Each and Every Exposure Insufficient to Establish Causation
Judge Eugene Strassburger of the Superior Court of Pennsylvania recently affirmed a lower court’s decision to grant summary judgment to two defendants in an asbestos lawsuit based on insufficient causation evidence. The judge ruled each and every exposure without more is insufficient evidence to prove causation.
In the case, the suit was brought by Allen Groover against several defendants on behalf of his deceased wife, Cheryl. Mrs. Groover never worked around asbestos and the plaintiff based his case on the theory that she was exposed to toxic asbestos dust every time she laundered his clothes after he worked with products containing asbestos. The plaintiff alleged that because he worked around products containing asbestos, he sufficiently established liability as to the various named defendants. The court rejected this argument, firmly stating that this is not the law and does not meet the regularity-frequency-proximity standard.

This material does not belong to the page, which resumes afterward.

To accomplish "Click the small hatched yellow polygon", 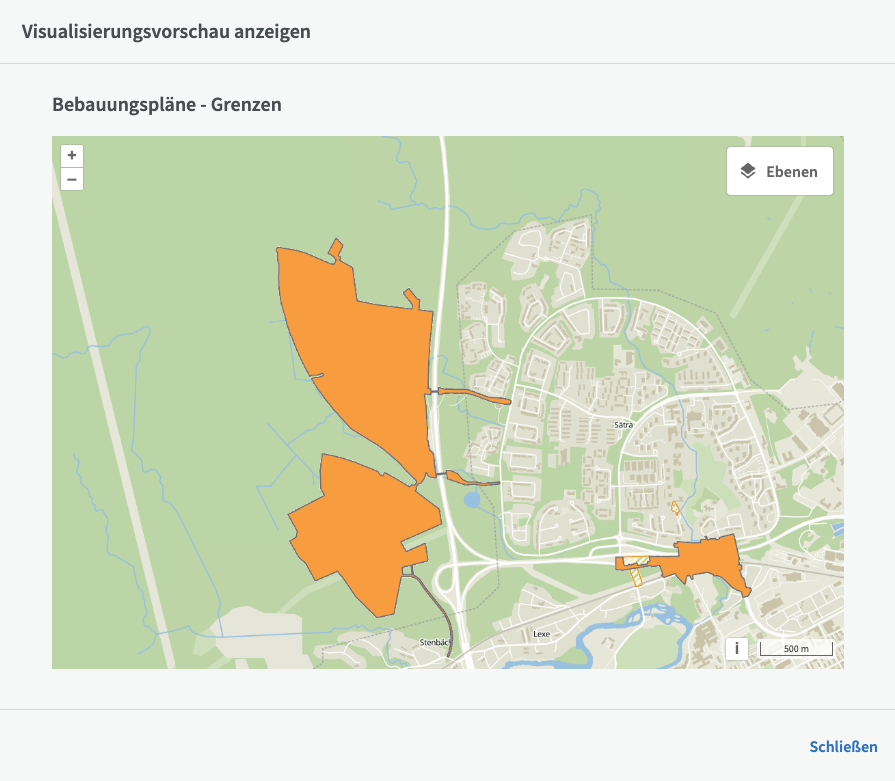I will [x=636, y=574].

Judge Strassburger emphasized in the Groover case that plaintiffs must meet this regularity-frequency-proximity standard to withstand summary judgment. This standard requires a plaintiff to show the plaintiff or decedent regularly inhaled dust from a particular defendant’s productor, as in this case, regularly was exposed to asbestos dust which adhered to his clothing. It must be shown the dust came from a particular defendant’s product. This is a Pennsylvania case and it will be interesting to see if Illinois adopts this decision or if the judges find a way to modify Judge Strassburger’s ruling since we too, have the “frequency-regularity-proximity” standard set forth in Thacker v. UNR Industries. 151 Ill.2d 343, 358 (Ill. 1992).